About this task - Check each line of the entries below for the word "will", then report how many have it, with no other words.

Records for the task -
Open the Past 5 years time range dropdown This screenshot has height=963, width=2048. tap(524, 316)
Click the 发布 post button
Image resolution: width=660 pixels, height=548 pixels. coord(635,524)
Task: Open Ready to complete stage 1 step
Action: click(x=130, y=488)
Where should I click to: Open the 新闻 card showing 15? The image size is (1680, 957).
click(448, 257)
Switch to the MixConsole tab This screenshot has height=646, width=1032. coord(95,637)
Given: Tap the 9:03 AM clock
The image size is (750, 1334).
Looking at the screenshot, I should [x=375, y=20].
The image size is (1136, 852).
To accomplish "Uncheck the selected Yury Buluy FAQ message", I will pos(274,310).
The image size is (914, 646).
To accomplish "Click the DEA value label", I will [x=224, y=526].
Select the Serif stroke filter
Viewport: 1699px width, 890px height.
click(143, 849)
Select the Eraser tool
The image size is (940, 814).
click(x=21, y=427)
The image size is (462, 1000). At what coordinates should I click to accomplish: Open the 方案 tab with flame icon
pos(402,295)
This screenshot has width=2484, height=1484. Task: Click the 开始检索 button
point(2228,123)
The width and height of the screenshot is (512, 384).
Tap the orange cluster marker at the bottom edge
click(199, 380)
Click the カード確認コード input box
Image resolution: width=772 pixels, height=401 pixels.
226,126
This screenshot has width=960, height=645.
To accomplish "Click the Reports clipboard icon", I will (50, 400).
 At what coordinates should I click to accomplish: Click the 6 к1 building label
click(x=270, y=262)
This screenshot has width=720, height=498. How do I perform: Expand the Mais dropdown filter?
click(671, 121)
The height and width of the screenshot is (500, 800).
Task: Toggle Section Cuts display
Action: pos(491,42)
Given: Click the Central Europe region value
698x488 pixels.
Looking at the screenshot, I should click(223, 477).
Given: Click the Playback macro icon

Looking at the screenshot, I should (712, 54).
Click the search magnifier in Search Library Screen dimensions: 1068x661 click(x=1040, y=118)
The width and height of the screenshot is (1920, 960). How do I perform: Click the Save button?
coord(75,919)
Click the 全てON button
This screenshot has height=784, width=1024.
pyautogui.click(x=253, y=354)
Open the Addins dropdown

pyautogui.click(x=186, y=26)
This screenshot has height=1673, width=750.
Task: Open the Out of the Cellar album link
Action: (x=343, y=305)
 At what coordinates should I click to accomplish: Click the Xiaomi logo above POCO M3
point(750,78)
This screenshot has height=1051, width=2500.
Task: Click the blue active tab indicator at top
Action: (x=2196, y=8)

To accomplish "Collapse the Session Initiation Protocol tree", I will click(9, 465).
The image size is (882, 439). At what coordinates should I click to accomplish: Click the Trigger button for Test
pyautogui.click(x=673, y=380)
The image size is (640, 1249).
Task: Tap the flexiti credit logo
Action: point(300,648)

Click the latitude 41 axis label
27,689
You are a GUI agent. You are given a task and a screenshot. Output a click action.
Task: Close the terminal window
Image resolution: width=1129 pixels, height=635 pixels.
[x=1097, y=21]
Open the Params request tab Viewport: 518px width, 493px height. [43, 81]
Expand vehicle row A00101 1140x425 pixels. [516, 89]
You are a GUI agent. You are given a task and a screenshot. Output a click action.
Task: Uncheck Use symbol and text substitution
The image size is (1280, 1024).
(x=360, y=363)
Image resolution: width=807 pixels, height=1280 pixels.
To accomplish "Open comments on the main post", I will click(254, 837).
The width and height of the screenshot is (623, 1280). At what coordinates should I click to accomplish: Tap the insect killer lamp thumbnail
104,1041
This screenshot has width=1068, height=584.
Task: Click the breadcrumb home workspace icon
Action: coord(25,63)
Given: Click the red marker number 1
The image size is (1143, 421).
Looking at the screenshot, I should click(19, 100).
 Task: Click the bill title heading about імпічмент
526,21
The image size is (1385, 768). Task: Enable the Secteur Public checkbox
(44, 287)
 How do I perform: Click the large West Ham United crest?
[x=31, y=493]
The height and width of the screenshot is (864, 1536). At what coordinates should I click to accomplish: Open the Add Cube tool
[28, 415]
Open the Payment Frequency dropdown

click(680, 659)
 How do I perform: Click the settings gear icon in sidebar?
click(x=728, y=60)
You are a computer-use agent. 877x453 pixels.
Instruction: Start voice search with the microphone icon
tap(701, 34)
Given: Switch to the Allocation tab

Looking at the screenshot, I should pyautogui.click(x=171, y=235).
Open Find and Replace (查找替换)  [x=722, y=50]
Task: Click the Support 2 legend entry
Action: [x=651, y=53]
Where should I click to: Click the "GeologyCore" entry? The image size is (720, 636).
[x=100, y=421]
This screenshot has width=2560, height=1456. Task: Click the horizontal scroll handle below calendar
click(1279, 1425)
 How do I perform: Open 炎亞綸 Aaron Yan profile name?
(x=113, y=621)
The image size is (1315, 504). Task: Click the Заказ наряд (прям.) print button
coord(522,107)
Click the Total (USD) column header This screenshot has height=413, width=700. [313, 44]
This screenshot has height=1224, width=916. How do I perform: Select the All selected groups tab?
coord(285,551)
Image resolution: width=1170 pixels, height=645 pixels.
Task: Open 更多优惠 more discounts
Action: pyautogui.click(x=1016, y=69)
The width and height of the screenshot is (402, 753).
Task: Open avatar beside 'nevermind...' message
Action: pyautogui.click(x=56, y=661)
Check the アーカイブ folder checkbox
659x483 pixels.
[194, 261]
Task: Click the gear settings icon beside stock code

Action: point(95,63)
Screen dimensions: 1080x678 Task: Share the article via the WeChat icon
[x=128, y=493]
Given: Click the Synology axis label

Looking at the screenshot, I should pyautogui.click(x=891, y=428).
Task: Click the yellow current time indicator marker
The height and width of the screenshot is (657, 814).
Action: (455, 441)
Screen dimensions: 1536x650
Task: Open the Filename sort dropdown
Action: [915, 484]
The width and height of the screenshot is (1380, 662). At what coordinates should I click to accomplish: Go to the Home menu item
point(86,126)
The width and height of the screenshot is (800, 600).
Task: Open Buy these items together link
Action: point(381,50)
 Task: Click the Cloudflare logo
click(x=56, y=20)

Output for this exercise - 5